§ Instruções da tarefa:
Transcreva integralmente o texto sobre a estadia de Max Brooker, sem alterar nenhuma palavra ou sinal.

Passei três dias explicando essa história, mas ok, eu não me canso: Max Brooker saiu da Califórnia de moto e está ha dois anos e meio viajando pela América do Sul. Como essas coisas cósmicas, inexplicáveis, veio parar aqui. E estava sábado, uma da tarde, no Paulim Panelada.

Ele é skatista, e os skatistas são uma espécie de seita, uns maçons sobre shapes, que se reconhecem e ajudam em qualquer parte do mundo. E foi assim que nossa casa virou um hostel. Tudo que sabíamos de Max é que precisava de um lugar para dormir uns dias e que andava de skate. E isso pareceu o bastante.

Oferecemos uma rede na varanda, ducha fria, toalha e cobertor – até parece que alguém precisa desse item por aqui, mas é cortez oferecer. Ele fala um portunhol super aperfeiçoado para quem começou o intensivão ha 4 meses, quando cruzou a fronteira com o Uruguai. As primeiras palavras que se lembra de ter dito foi “banheiro” e “fome”. Naipe sobrevivência.

Eu nunca vou saber ao certo mas não me importo em apostar como os dias de Max por aqui foram mais enriquecedores para mim que para ele. Fizemos cuscuz e ele comia dizendo “muito bom”, surpresíssimo com as pessoas que banham o cuscuz de café e o devoram assim, encharcado. Fomos a um barzinho e, além de nossos amigos, ele também foi apresentado a cachaça Lira.

§ Informações fornecidas:
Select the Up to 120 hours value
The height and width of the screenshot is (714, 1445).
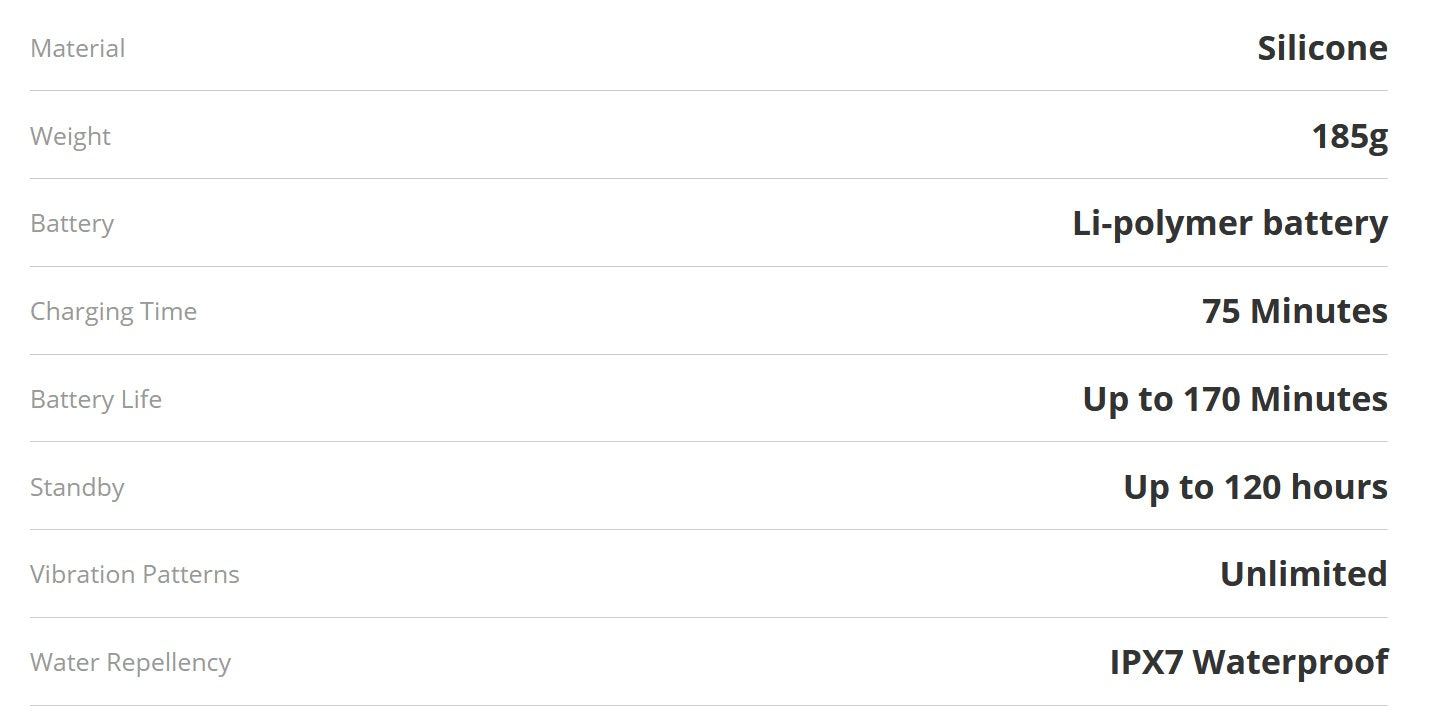tap(1255, 487)
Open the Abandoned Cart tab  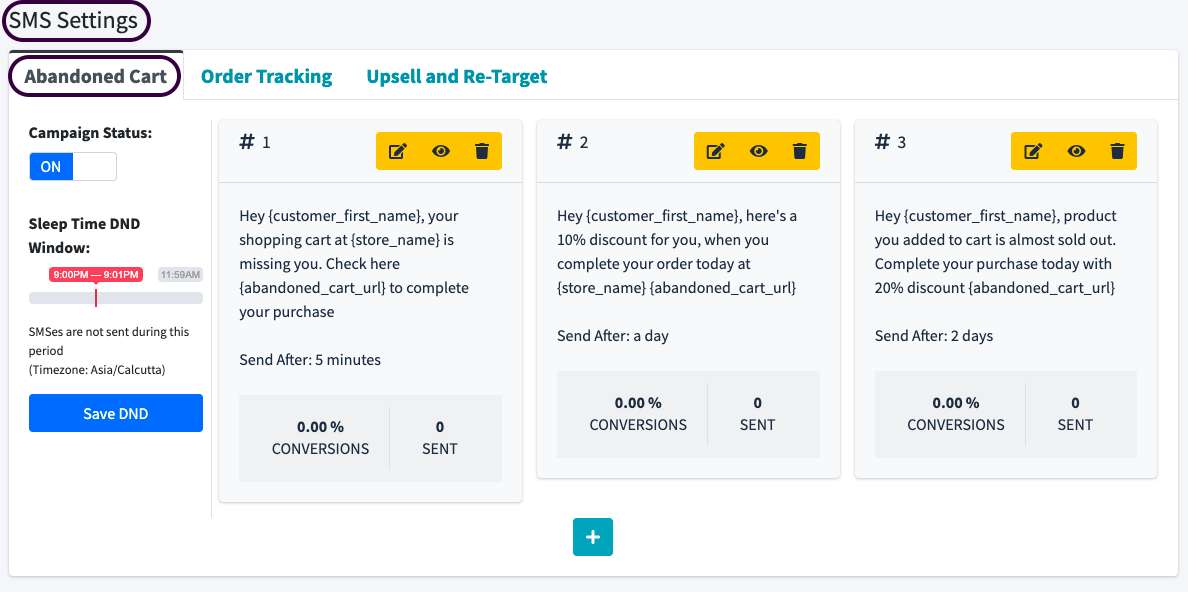pyautogui.click(x=95, y=76)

§ Resultado da tarefa:
Passei três dias explicando essa história, mas ok, eu não me canso: Max Brooker saiu da Califórnia de moto e está ha dois anos e meio viajando pela América do Sul. Como essas coisas cósmicas, inexplicáveis, veio parar aqui. E estava sábado, uma da tarde, no Paulim Panelada.

Ele é skatista, e os skatistas são uma espécie de seita, uns maçons sobre shapes, que se reconhecem e ajudam em qualquer parte do mundo. E foi assim que nossa casa virou um hostel. Tudo que sabíamos de Max é que precisava de um lugar para dormir uns dias e que andava de skate. E isso pareceu o bastante.

Oferecemos uma rede na varanda, ducha fria, toalha e cobertor – até parece que alguém precisa desse item por aqui, mas é cortez oferecer. Ele fala um portunhol super aperfeiçoado para quem começou o intensivão ha 4 meses, quando cruzou a fronteira com o Uruguai. As primeiras palavras que se lembra de ter dito foi “banheiro” e “fome”. Naipe sobrevivência.

Eu nunca vou saber ao certo mas não me importo em apostar como os dias de Max por aqui foram mais enriquecedores para mim que para ele. Fizemos cuscuz e ele comia dizendo “muito bom”, surpresíssimo com as pessoas que banham o cuscuz de café e o devoram assim, encharcado. Fomos a um barzinho e, além de nossos amigos, ele também foi apresentado a cachaça Lira.